◆ Passage for review ◆
# # # #

I ran through the rain grabbing
pieces of light and shoving them in my pockets.
And so it’s time again to rethink. Was that the job I was given? To figure out how to live? To be dished out so much shit as a test to see what the human shit level is? Is that the job we are all given? If I have lived through so much worse, why am I finding living now so difficult? Does everyone ask these questions?
Today was a cloud heavy day in the Old Pueblo. For the umpteenth time this year, I woke up as if the world had shifted, and I had to learn how to walk all over again. I drug the sack of my body out of bed andI drove across cloud draped mountains to a matinee of THE EDGE OF SEVENTEEN, a very good film about teen angst and isolation.
Movies about teenagers are weird for me because the only access point I have is through my daughter’s experiences. Unless they cover (that other subject thay overshadowed my teen years). But for the most part, I watch movies about teenagers and think about my kid.
I was thinking of her all day today as I think of her most every day. Always. I feel I can never do enough or be enough for her. I try so hard, and fail even harder it seems.
This goes back to my question about rethinking what I’m doing here. How can I DO better? BE better? The question I have battled my whole life.
When I learned yesterday morning that Mark Fisher took his own life, it opened terrible floodgates of loss and dark self doubt or in a weird way affirmation.
Suicide is no stranger to me. My own brother took his own life while I stood outside his door for days knocking and calling his name while he lay on the mattress dead. My paternal Aunt Lois took her life. She overdosed and drowned herself in the Pacific at the same time. My mother was in and out of hospitalizations for suicide attempts multiple times during my early adolescence.
I have fought suicide for my entire adult life. Ever since I survived the streets. In 1987, I literally died of an overdose I took because I felt so guilty for getting drunk with my dad on Christmas. December 26, I took an overdose and was DOA when I arrived at the hospital. My heart stopped beating. My lungs stopped breathing. They brought me back from the dead.
When my dad died, it’s like my sole reference point for existence was pulled out from under me, and all I have felt is guilt for the things I should have done, confusion and anger about how I can love a man who hurt me so badly, sadness and loss for the gift of love he gave my daughter though he gave me a shit childhood, and also a never-ceasing feeling that my life on this planet is over.
All of this went through my head today. Because honestly, as a person who has suffered suicidal depression, when I got the word of Mark’s death, I for a minute thought, “If he could do it, I could do it.” I did. I’m sure I’m not the only one.
But I can’t do it. What has kept me holding on is my daughter and my ability to not only imagine but also feel what my death (especially by suicide) would do to her. She would never recover, and there would be no do-overs.
So today, I have taken this tragic event and turned it to an affirmation of life. I just need to get through each breath every day. Just that. For my daughter. For my cats. For me. For those who love me assuming there are some. (Like I said, I tend toward dark isolation.)
I have killed myself with the pressure I put on myself from the traumatic bond I had with my dad. It was killing me before he died, and it’s killing me after he died. I have tried so hard to do everything while I constantly feel that I do nothing. He wouldn’t have wanted that. Despite everything, he would have wanted me to live.
It’s hard as exhausted as I am. I have lived too many lives in this lifetime. But I have to just push through.

# # # #

◆ Data extract ◆
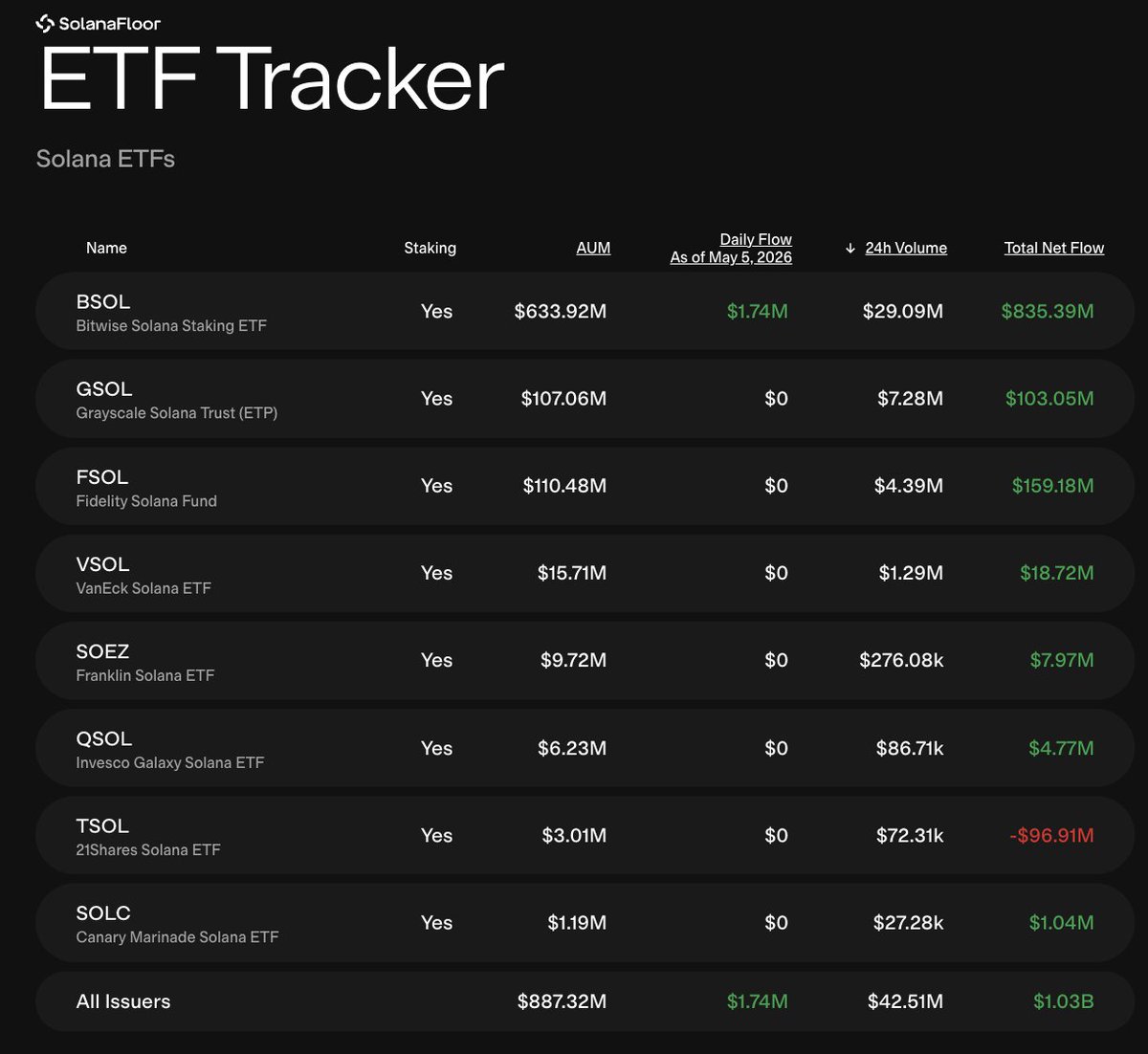Sort by 24h Volume header

coord(906,248)
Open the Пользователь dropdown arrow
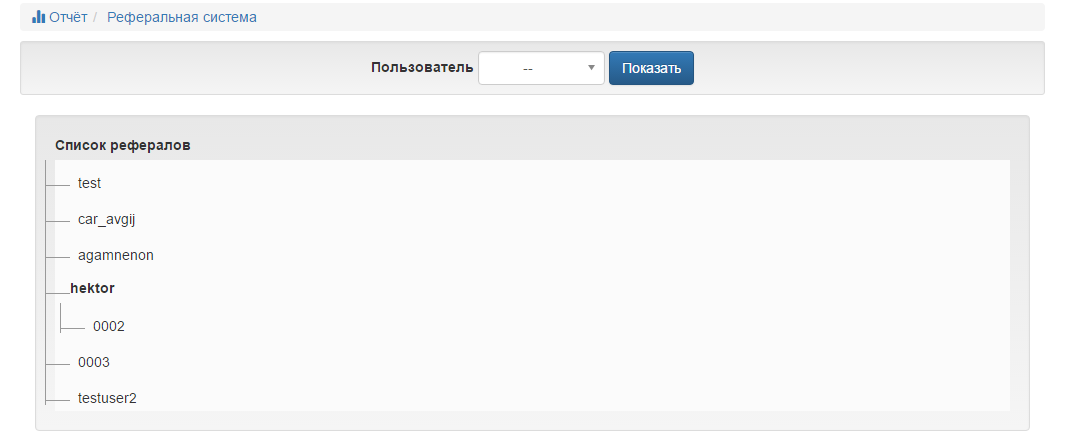1071x446 pixels. (591, 68)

# # # #

◆ Exercise brief ◆
The journal entry above names who or what the writer will keep getting through each breath for. List each of them.

◆ Answer below ◆
- The writer's daughter
- The writer's cats
- The writer
- Those who love the writer